Studies have shown that mRNA transcription of HSD17B2 regulates the availability of ligands for several nuclear receptors. It inactivates estradiol and testosterone, activates 20a-hydroxyprogesterone 1 (progesterone), and regulates retinoids. Furthermore, HSD17B2 is potentially involved in the metabolism of retinoids. For this reason, HSD17B2 has several other uses.

Clinical trials

The HSD17B2 gene is expressed in breast cancer cells, and detection of this gene is essential to developing treatments. In a recent study, researchers identified two miRNAs that regulate the expression of the gene: miR-205-3p and miR-75-1. The researchers found that miR-17 upregulated HSD17B1 and HSD17B2 in both breast cancer cell lines. Although further studies are needed to determine whether miR-205-3p and miR-17p can influence the expression of HSD17B1, this work provides a starting point.

The HSD17B2 gene is expressed in two types of breast cancer cell lines: MCF7 and T-47D. In this study, cells were treated with five-nM estradiol or ethanol for six hours.
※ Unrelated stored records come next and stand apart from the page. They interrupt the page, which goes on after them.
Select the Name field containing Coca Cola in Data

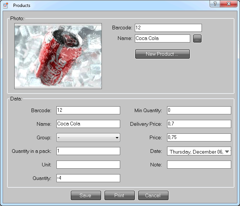88,124
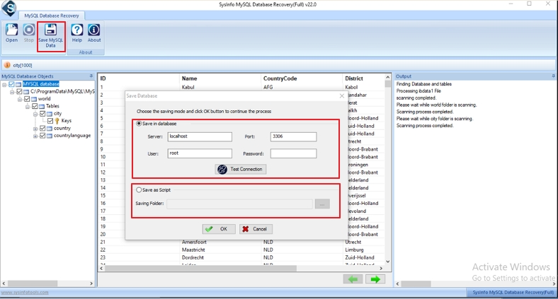Expand the country table node
Image resolution: width=558 pixels, height=299 pixels.
(x=35, y=129)
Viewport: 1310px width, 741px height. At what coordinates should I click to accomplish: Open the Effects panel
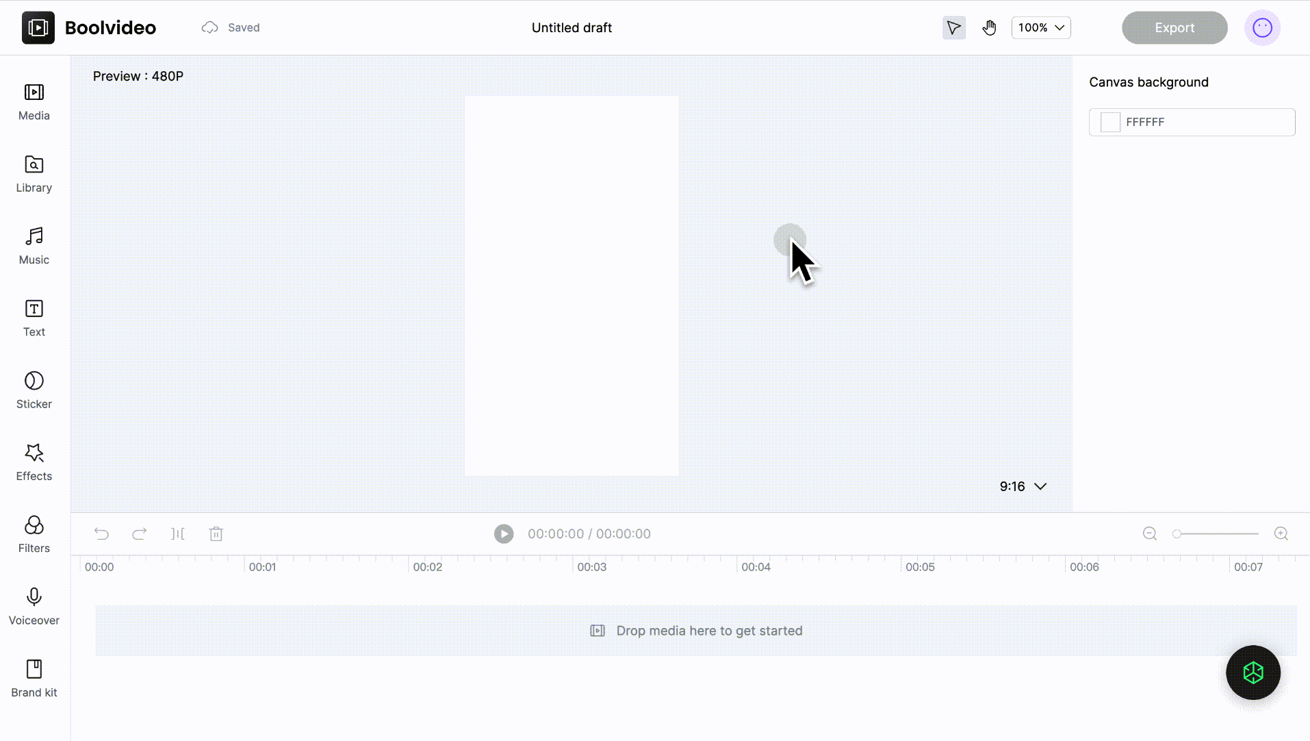tap(34, 462)
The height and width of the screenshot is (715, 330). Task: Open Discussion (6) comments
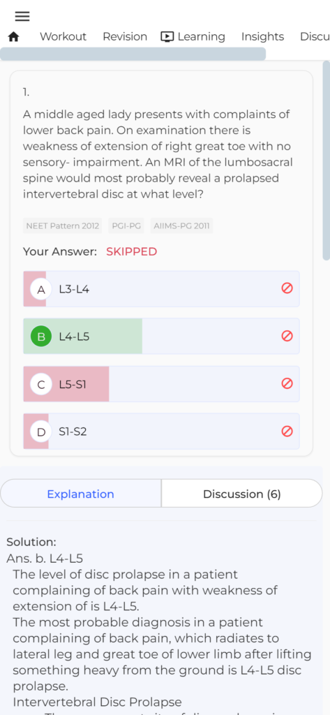pyautogui.click(x=242, y=494)
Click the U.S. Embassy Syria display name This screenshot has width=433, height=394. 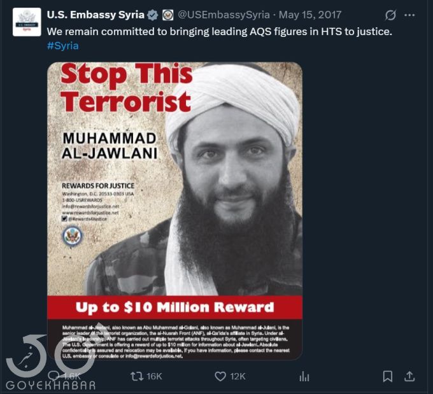[96, 15]
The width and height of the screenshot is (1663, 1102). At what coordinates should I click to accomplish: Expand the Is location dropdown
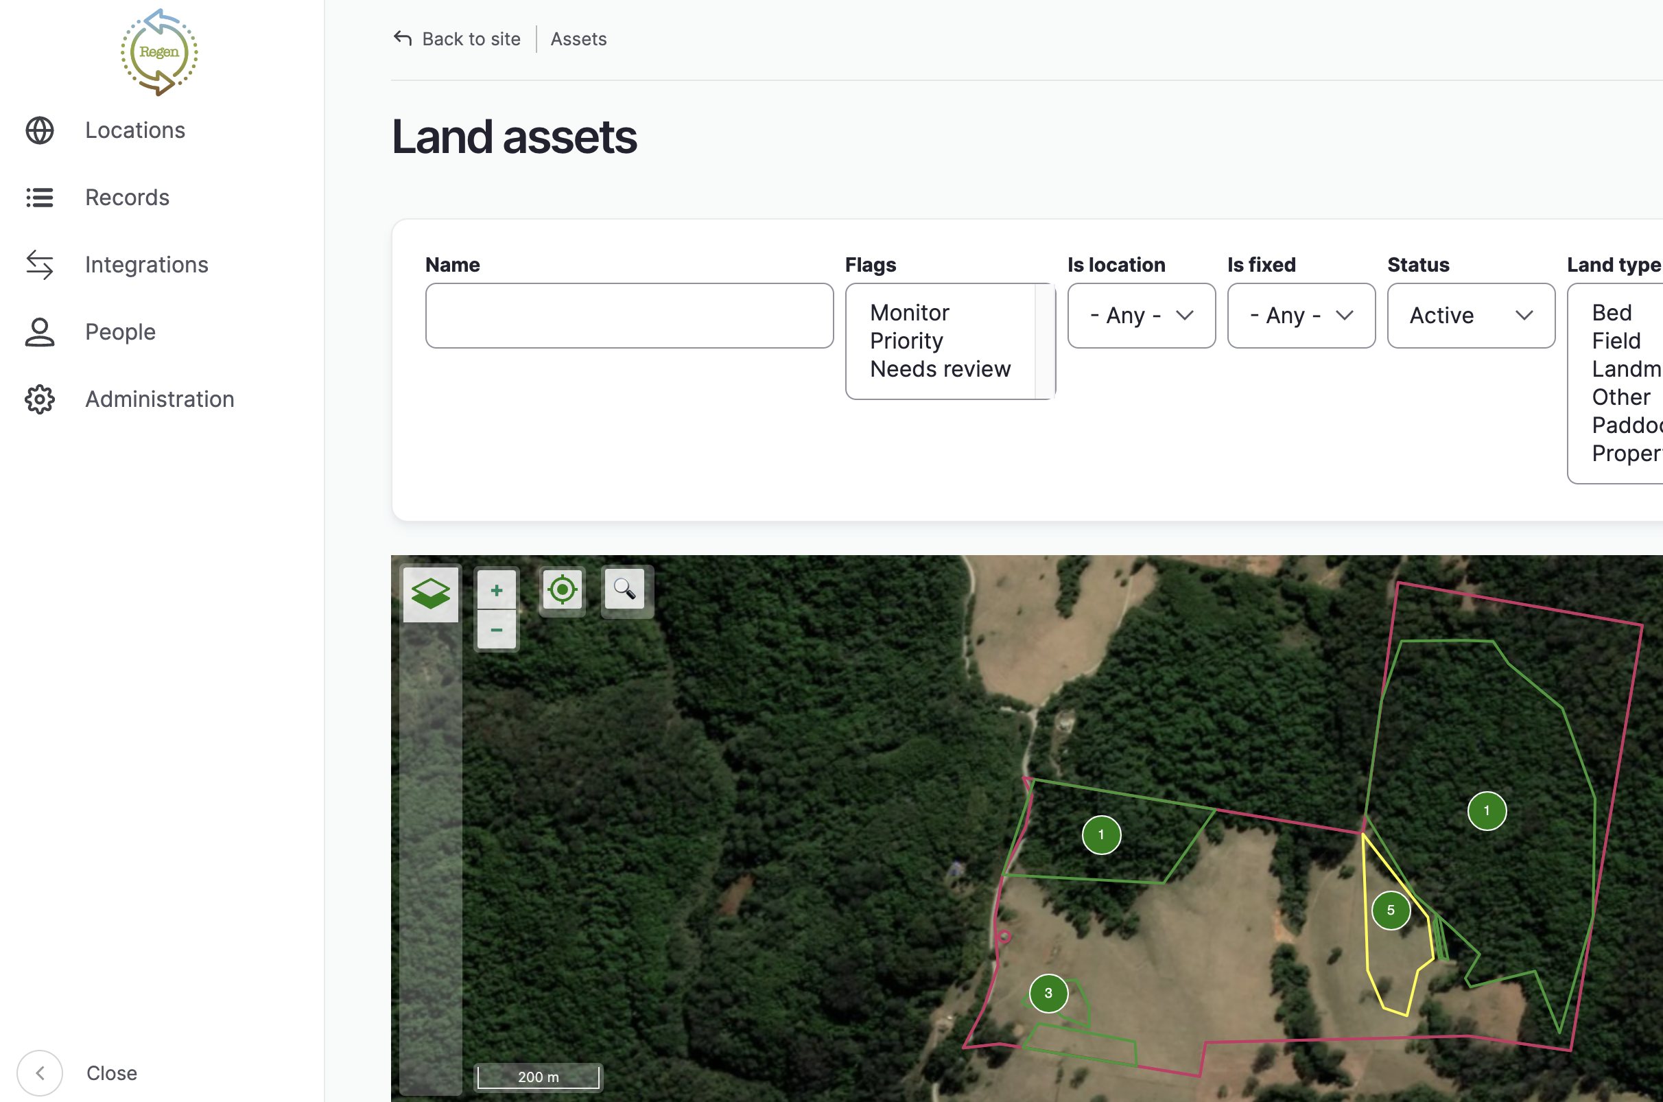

Treatment with the five-nM estradiol lowered the level of HSD17B1.

The two miRNAs, miR-210 and miR-205, both inhibit the expression of HSD17B1. MiR-210 resulted in a mixed response. Other miRNAs tested, including miR-214-3p, resulted in reduced HSD17B2 expression. Clinical trials of the HSD17B2 gene are ongoing and will reveal how it affects tumor growth.

ERa-dependent regulation of HSD17B2 expression in breast cancer cell lines, such as MCF7, shows an estradiol-dependent effect. Estradiol has a limited effect on the expression of HSD17B2, but increases it in cells that lack estrogen receptor-a. The ERa-negative cell line, SK-BR-3, had no effect on HSD17B2 expression.

GREB1 and EPHB6 are known tumor suppressors, which promote HSD17B2 expression. HSD17B2 and GREB1 are downregulated in metastases, while KLK5 and TP63 are downregulated in LG and CRPC cells. The UGT2B16 and TP63 downregulated cells showed reduced HSD17B2 expression. This study also showed a relationship between CRPC and HG.

In a study with a dummy model of DH, dihydrotestosterone treatment increased HSD17B1 and HSD17B2 expression in three breast cancer cell lines. In contrast, dihydrotestosterone did not have an effect on the HSD17B2 gene in DH cells, but did increase it in T-47D and MCF7.